Julio César había rebautizado el mes quintilio con su nombre —julio—, y en las monedas había sustituido con su efigie la imagen de los dioses. Augusto no quiso quedarse atrás. Llamó agosto al mes sixtilio y le robó un día a febrero para que su mes no fuera más corto que el de César. Al igual que su tío, Octaviano Augusto gobernó a través de una multiplicidad de oficinas. Era cónsul único, gobernador de todas las provincias, comandante en jefe del ejército. Era objeto de tal adoración que el gran poeta Horacio llegó al extremo de compararlo con Júpiter en el firmamento y se refirió a él como “una deidad entre nosotros”. Así, no es difícil entender que, en medio del aplauso y del servilismo generalizados, un espíritu crítico e independiente como el de Ovidio causara desconfianza, incomodidad y recelo; era alguien a quien había que tener cerca —como un fenómeno que fascina e incomoda a la vez— pero de quien era necesario cuidarse.

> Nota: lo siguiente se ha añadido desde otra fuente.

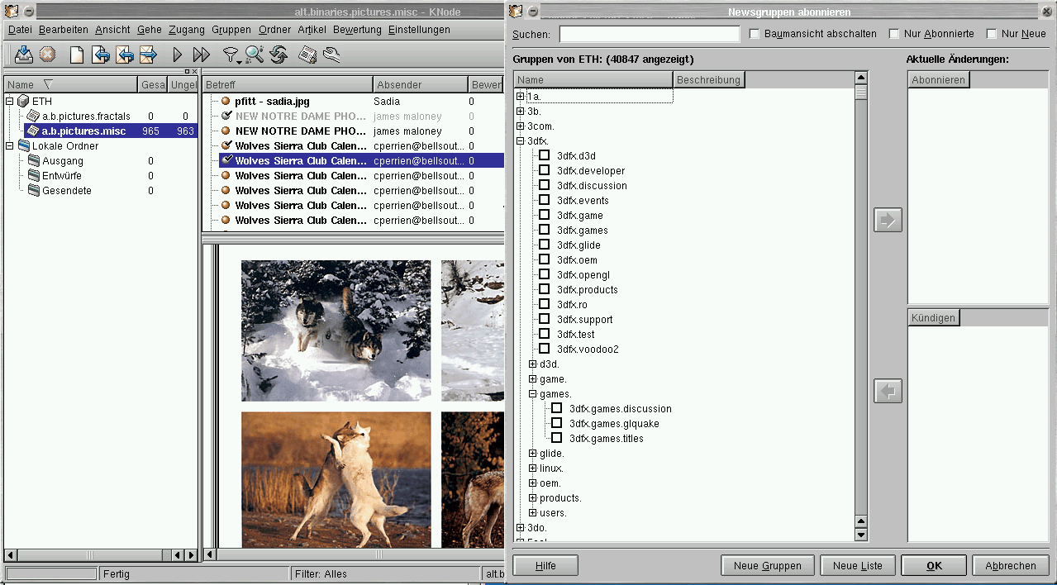Open the 'Einstellungen' menu
The image size is (1057, 585).
point(419,30)
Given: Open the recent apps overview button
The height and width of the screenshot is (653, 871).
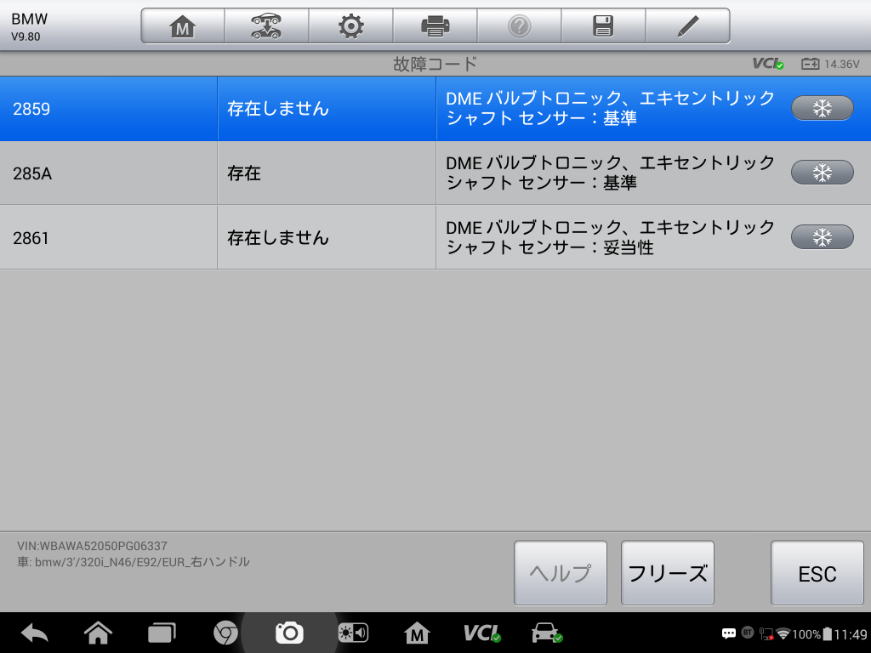Looking at the screenshot, I should pos(161,633).
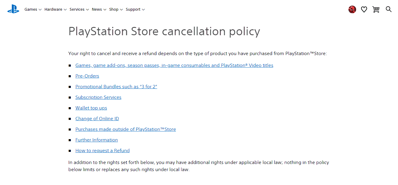Open the search icon
The height and width of the screenshot is (185, 398).
(x=389, y=9)
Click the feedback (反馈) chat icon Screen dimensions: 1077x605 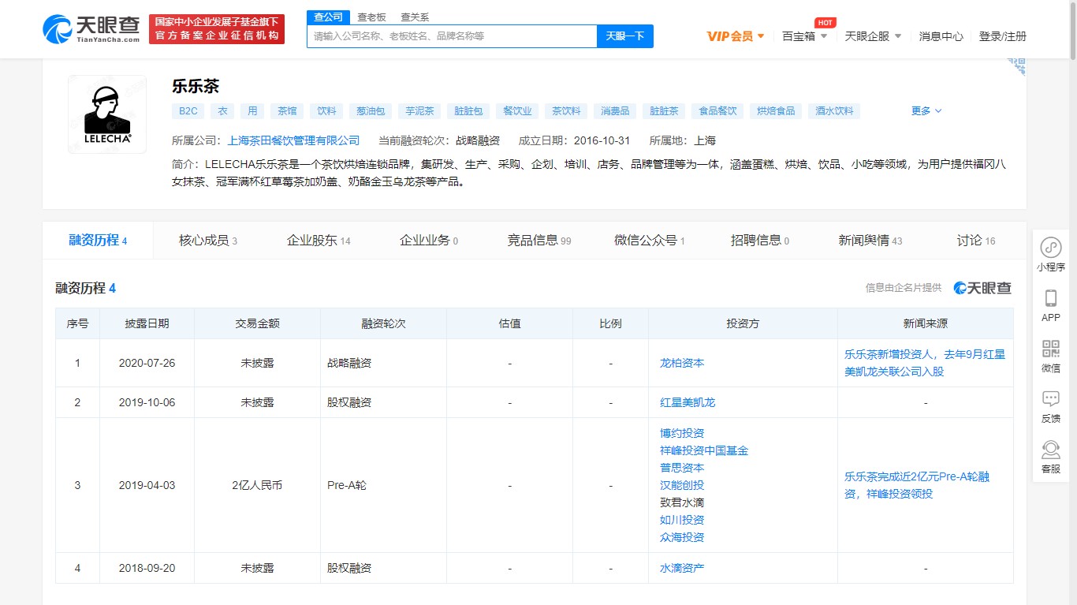point(1050,400)
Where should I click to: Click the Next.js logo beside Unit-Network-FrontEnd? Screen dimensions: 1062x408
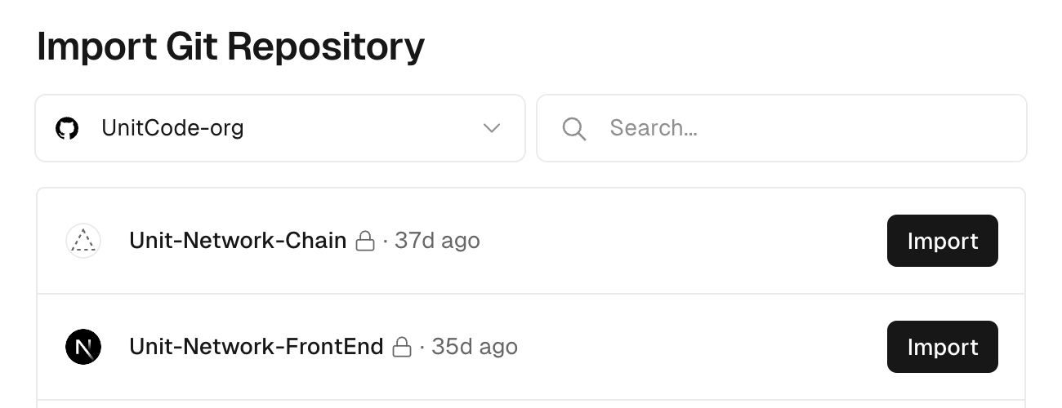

Una ciudad multicultural y pluriétnica
Ovidio no tenía ningún motivo emocional para compartir la gratitud de una generación mayor hacia el jefe del imperio romano por haber logrado la paz augusta, como se le llamó a este periodo que dio mayor libertad a los ciudadanos de Roma; mucha más de la que habían tenido durante todas las dictaduras y guerras civiles de los últimos cincuenta años. De seguro inspirado por Ovidio, el poeta W. H. Auden (1907-73) escribió:
We were the tail, a sort of poor relation
To that debauched, eccentric generation
That grew up with their fathers at war
And made new glosses on the noun Amor.
[Fuimos la cola, los parientes pobres
de esa generación libertina, excéntrica,
crecida mientras sus padres luchaban en la guerra
y daban nuevos lustres a la palabra Amor.]

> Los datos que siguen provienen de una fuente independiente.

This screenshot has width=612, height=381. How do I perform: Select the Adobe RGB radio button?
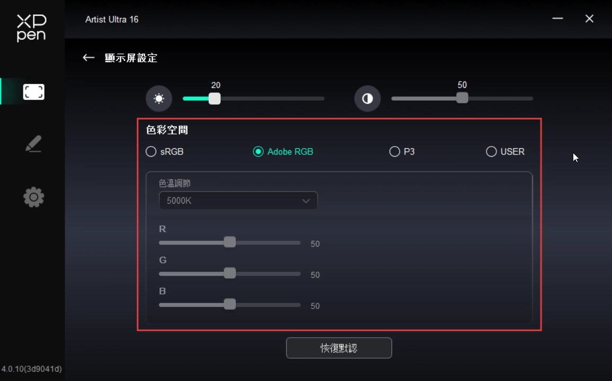pos(258,151)
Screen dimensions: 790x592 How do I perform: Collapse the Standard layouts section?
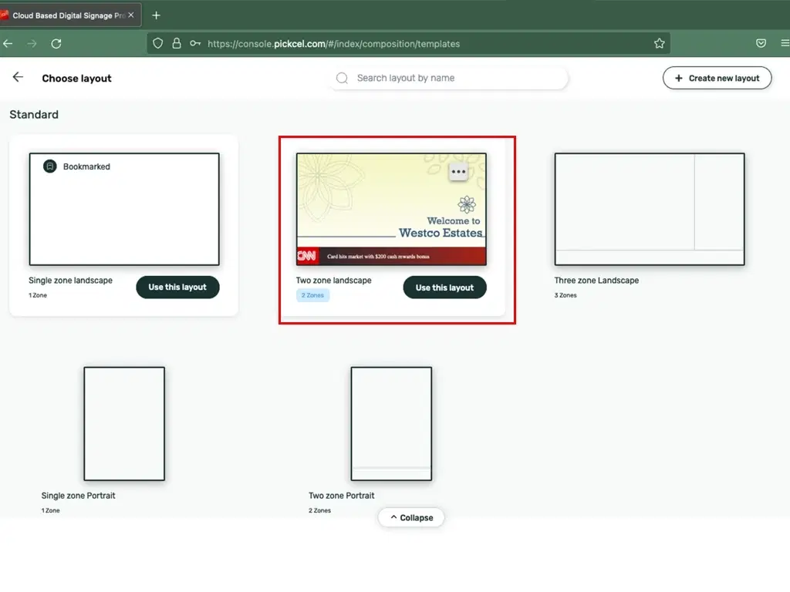(x=411, y=517)
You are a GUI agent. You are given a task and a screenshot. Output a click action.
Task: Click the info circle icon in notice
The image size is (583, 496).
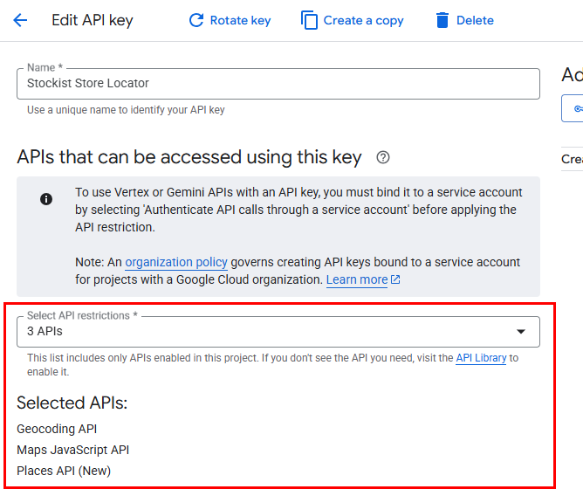(x=46, y=199)
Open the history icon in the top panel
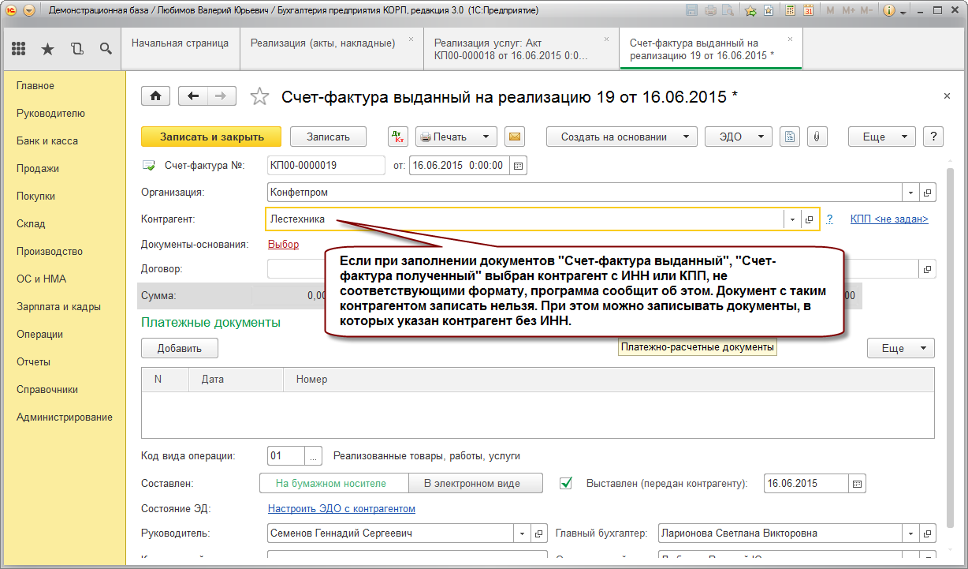 pyautogui.click(x=76, y=49)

Como nunca antes, hubo tiempo para reflexionar y contemplar la vida; tiempo para un ocio que generó otros escándalos y desenfrenos. En este nuevo mundo de prosperidad y estabilidad política, el tiempo libre se volvió parte de la vida cotidiana y convirtió a Roma en una ciudad cosmopolita, abierta a las múltiples influencias que llegaban de todas las regiones del imperio.
A diferencia de poetas anteriores a él, como Virgilio (70-19 a.C.) y Horacio (65-8 a.C.), Ovidio no conoció la guerra ni sus desastres. Presenció la consolidación del imperio, sus triunfos, el embellecimiento de la ciudad, los lujos y la gigantesca campaña de propaganda que rodeó al emperador, pero también conoció los conflictos, locura, misoginia, brutalidad, racismo, esclavitud, persecuciones, epidemias, frivolidad y corrupción que conformaban la otra cara de la moneda.

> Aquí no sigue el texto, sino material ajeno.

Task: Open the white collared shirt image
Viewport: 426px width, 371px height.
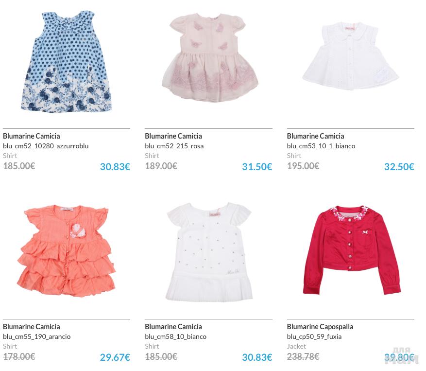Action: coord(351,56)
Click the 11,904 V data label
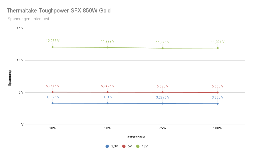The height and width of the screenshot is (156, 253). click(218, 42)

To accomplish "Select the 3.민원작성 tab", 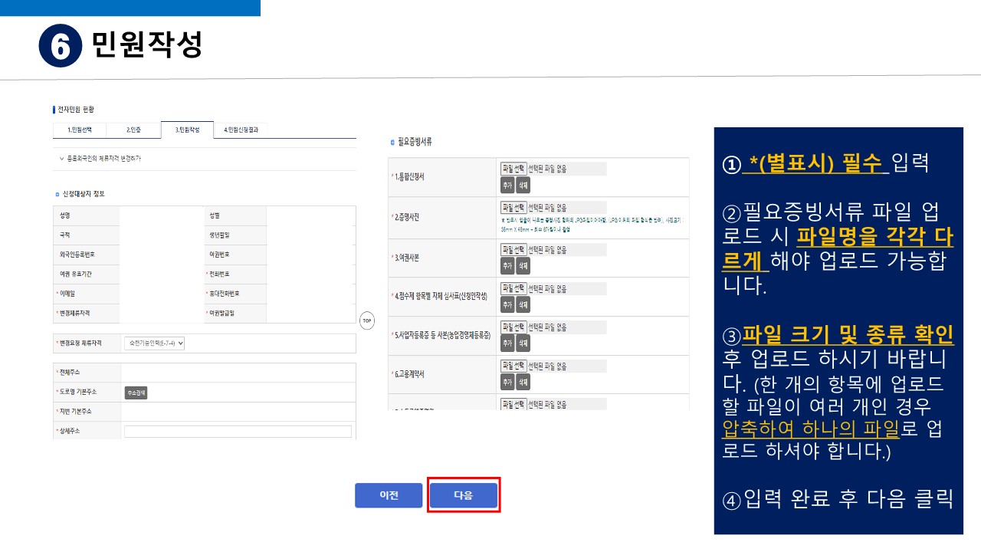I will tap(187, 130).
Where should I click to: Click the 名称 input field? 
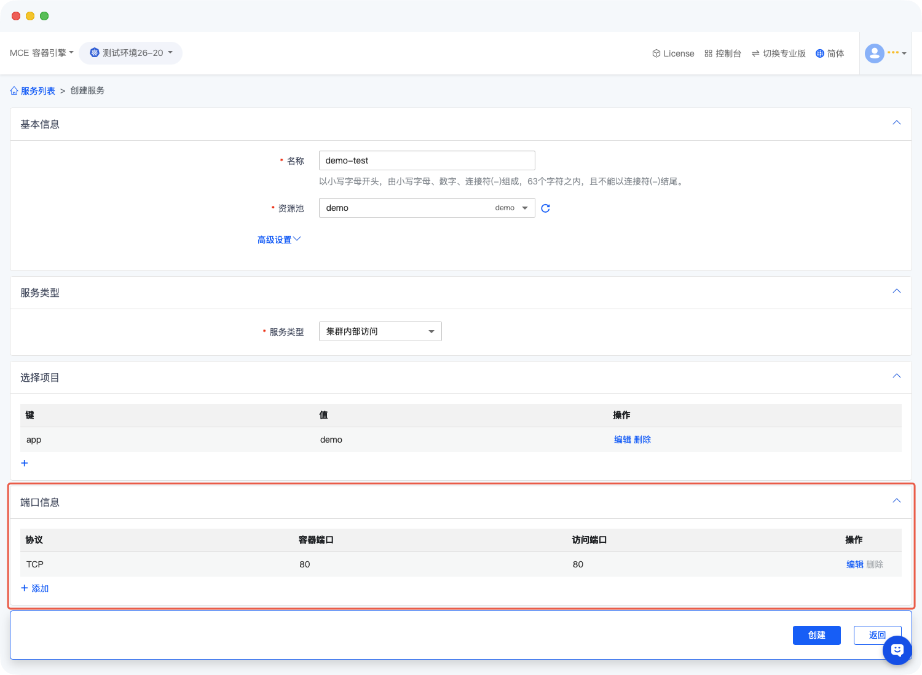[427, 160]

No compartió el afán casi absurdo de glorificar al emperador y el estilo de vida que intentaba imponer, a pesar de que todos los caminos llevaban a Roma, porque se construyeron así: un imperio de semejante magnitud (que en su cima —hacia el siglo dos de nuestra era—, comprendió una sociedad multirracial de cincuenta millones de habitantes), tenía que cimentarse a partir de pequeños núcleos y vías de comunicación. El sistema de carreteras romano fue el más grande del mundo y muchas de ellas aún se utilizan modernizadas. Cada cierto trecho un letrero foliado informaba la distancia hasta el siguiente poblado o qué batallón había construido el camino.
Roma estaba llena de hermosas fuentes que inspiraban a poetas y artistas. El mismo Ovidio comenta en El arte de amar. “La fuente Apia, dominada por el contiguo templo de Venus, hecho de mármol, desgrana sus aguas saltarinas en el aire”.